• Instructions to follow
Print verbatim every line starting at the one that contains "Task: Switch to Baidu 新闻 tab" and ending at the final line of the records; include both endpoints.
─── Given data ───
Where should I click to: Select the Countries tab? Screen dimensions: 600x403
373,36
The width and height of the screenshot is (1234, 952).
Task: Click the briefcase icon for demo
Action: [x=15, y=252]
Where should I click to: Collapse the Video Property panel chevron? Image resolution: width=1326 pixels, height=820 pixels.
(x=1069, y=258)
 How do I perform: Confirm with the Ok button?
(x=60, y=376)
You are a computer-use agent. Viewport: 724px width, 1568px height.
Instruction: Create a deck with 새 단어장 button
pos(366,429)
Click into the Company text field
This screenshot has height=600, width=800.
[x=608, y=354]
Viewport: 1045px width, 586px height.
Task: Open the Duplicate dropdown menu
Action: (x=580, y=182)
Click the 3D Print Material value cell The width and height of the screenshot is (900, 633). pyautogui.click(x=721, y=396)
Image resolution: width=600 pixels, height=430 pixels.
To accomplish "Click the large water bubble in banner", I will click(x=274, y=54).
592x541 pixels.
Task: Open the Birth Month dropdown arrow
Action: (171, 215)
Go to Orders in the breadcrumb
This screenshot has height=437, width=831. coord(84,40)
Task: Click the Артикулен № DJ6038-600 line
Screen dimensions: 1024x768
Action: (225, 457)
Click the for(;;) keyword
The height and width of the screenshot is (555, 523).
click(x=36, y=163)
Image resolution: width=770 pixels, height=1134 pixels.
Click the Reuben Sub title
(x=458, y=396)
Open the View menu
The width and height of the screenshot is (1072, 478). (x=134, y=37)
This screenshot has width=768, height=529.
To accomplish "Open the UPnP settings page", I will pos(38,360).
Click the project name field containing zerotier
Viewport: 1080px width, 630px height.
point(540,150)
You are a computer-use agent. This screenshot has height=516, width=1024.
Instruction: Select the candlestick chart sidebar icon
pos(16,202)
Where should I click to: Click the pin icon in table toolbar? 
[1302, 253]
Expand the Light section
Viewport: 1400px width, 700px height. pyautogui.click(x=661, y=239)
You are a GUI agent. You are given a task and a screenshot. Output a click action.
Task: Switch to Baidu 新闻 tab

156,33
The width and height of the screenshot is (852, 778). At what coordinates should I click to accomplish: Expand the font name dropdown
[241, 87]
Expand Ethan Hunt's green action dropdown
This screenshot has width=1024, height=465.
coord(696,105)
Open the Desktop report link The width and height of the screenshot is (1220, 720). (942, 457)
───
• Solution to this task
Task: Switch to Baidu 新闻 tab

156,33
The width and height of the screenshot is (852, 778). At what coordinates should I click to accomplish: Expand the font name dropdown
[241, 87]
Expand Ethan Hunt's green action dropdown
This screenshot has width=1024, height=465.
coord(696,105)
Open the Desktop report link The width and height of the screenshot is (1220, 720). (942, 457)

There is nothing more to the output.